Regardless, Heilmer has his work cut out for him. In the hugely important U.S. market, Mini sales in 2016 fell to a six-year low, and sales are declining further in 2017.

To a large extent, Mini’s styling destiny is set in stone. Mini can’t reinvent the wheel. Mini can’t adopt Aston Martin’s grille as the new company face as Ford did. Mini can’t abandon the box like Volvo did with the first S80. Mini can’t go all-in on big rig styling like Dodge did with the Ram in 1993.

Mini is Mini. Yet Mini must become fresh again.

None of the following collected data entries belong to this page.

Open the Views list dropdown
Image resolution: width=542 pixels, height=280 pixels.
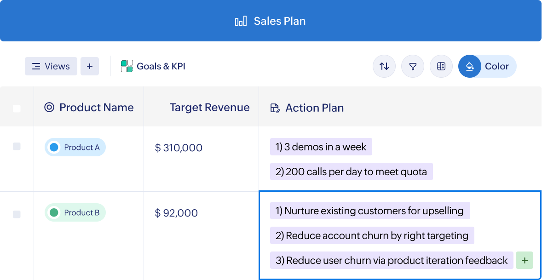coord(51,66)
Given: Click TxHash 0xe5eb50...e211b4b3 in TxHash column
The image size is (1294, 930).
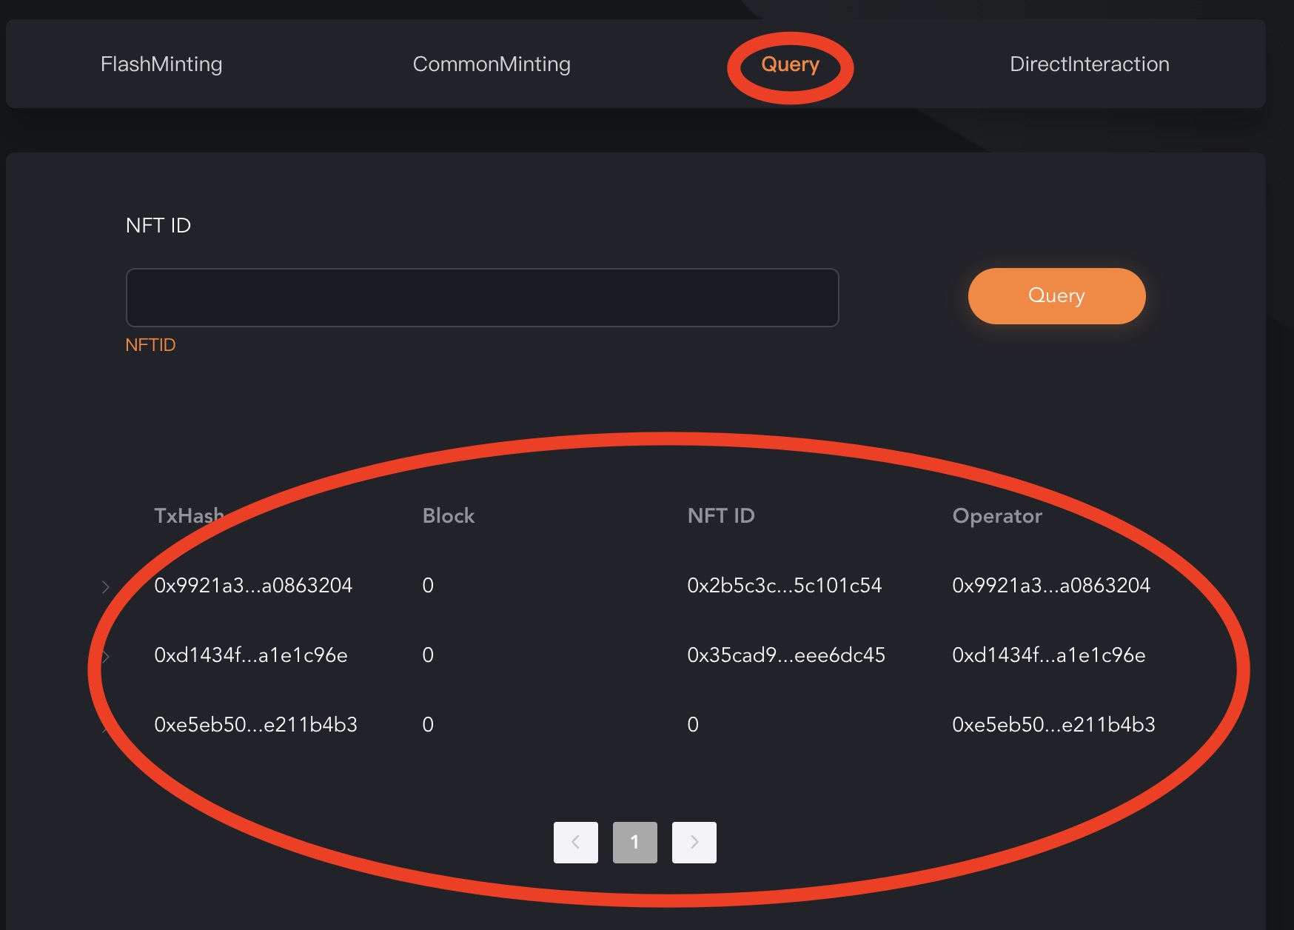Looking at the screenshot, I should [x=255, y=725].

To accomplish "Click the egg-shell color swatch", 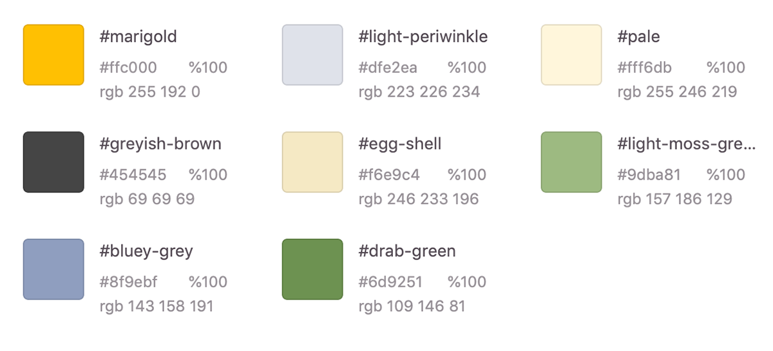I will click(x=312, y=162).
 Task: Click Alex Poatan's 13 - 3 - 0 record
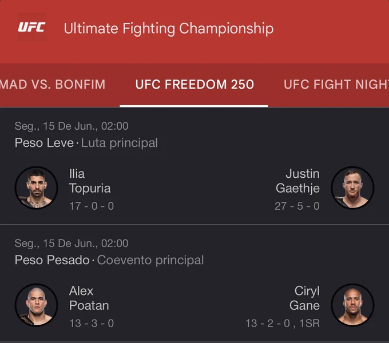point(92,323)
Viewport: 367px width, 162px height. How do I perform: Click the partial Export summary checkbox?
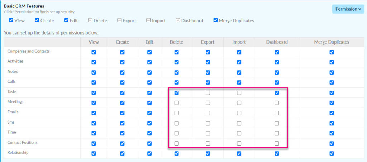119,20
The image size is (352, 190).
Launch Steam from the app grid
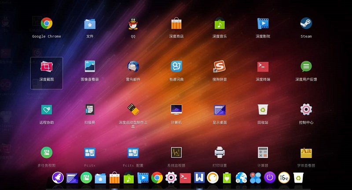[x=306, y=24]
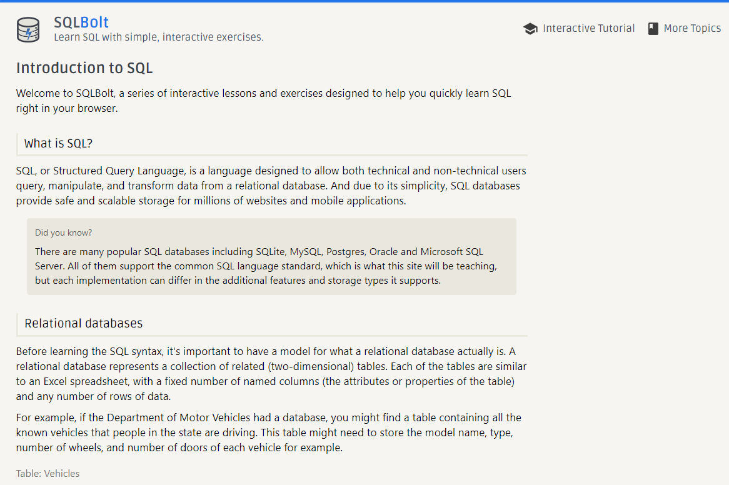Click the 'Table: Vehicles' caption
The width and height of the screenshot is (729, 485).
tap(48, 474)
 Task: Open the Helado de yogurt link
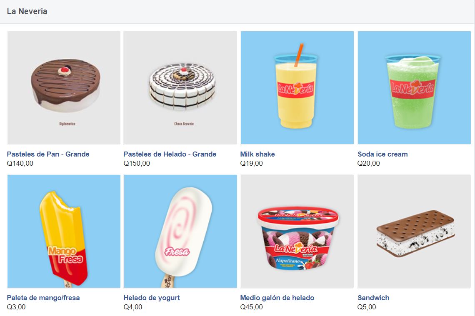point(152,298)
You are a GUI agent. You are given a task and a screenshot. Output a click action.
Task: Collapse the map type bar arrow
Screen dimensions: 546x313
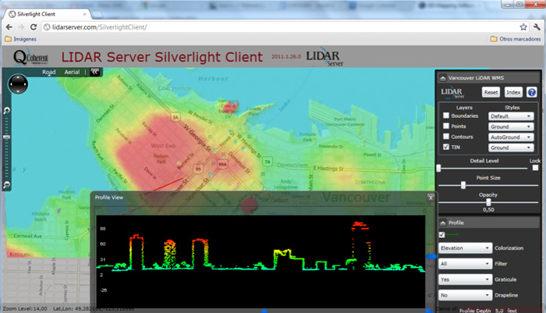[x=94, y=71]
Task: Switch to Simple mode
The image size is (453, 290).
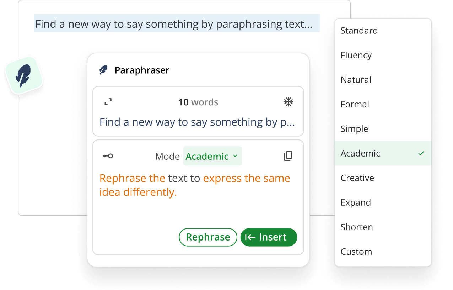Action: 354,129

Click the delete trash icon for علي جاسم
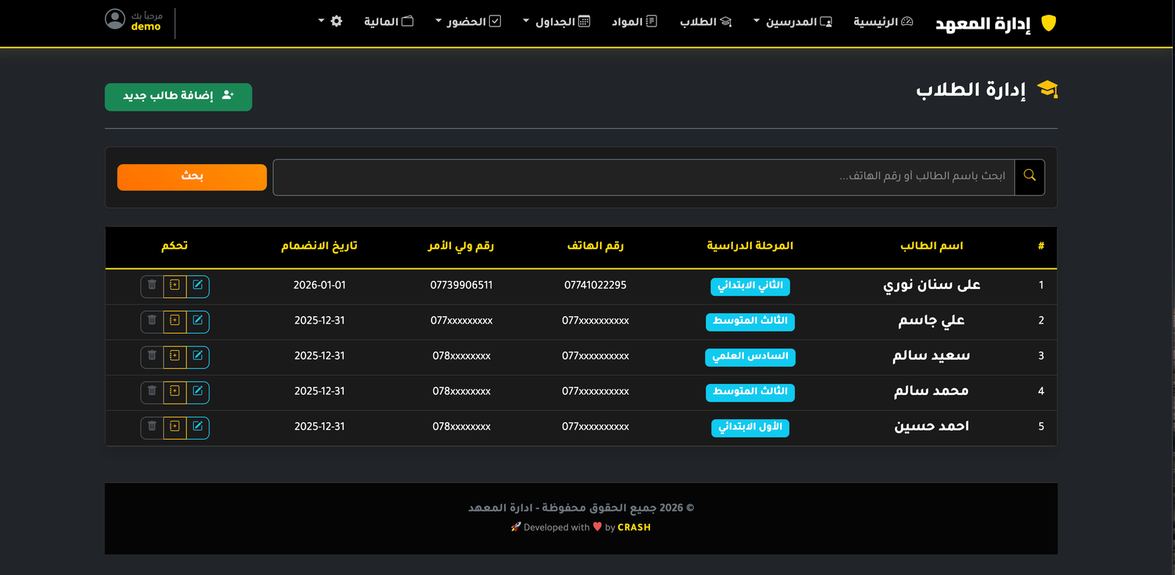152,321
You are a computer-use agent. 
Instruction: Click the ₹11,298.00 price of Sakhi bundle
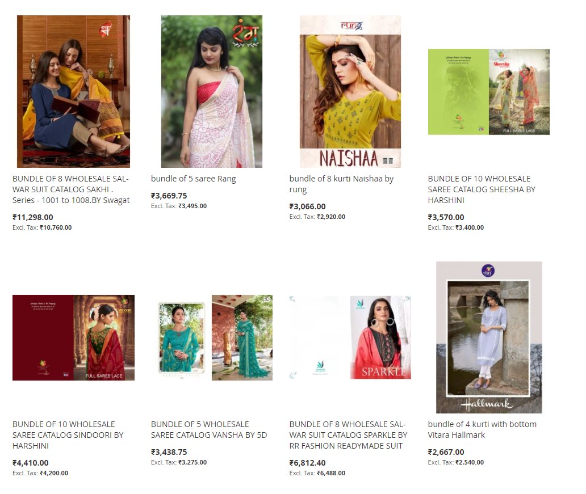pyautogui.click(x=32, y=217)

After huge lineup expansion, Mini is now more restrained. The Coupe, Roadster, and Paceman did not earn replacements. But that’s not to say the lineup is entirely sensible. Beyond the conventional two-door Mini, there’s a four-door squeezed between the two-door and the elongated Clubman. Both the Clubman wagon and similarly sized but low-slung Countryman crossover are available with all-wheel drive.

Mini also relies on its most maxi models for the majority of its U.S. sales. The three four-door models account for 62 percent of Mini volume in 2017’s first four months. The Countryman, bolstered by the launch of a second-generation model early this year, is the overall top seller. Granted, some of the affection for the Countryman has also been lost — even in the brand’s traditional home market.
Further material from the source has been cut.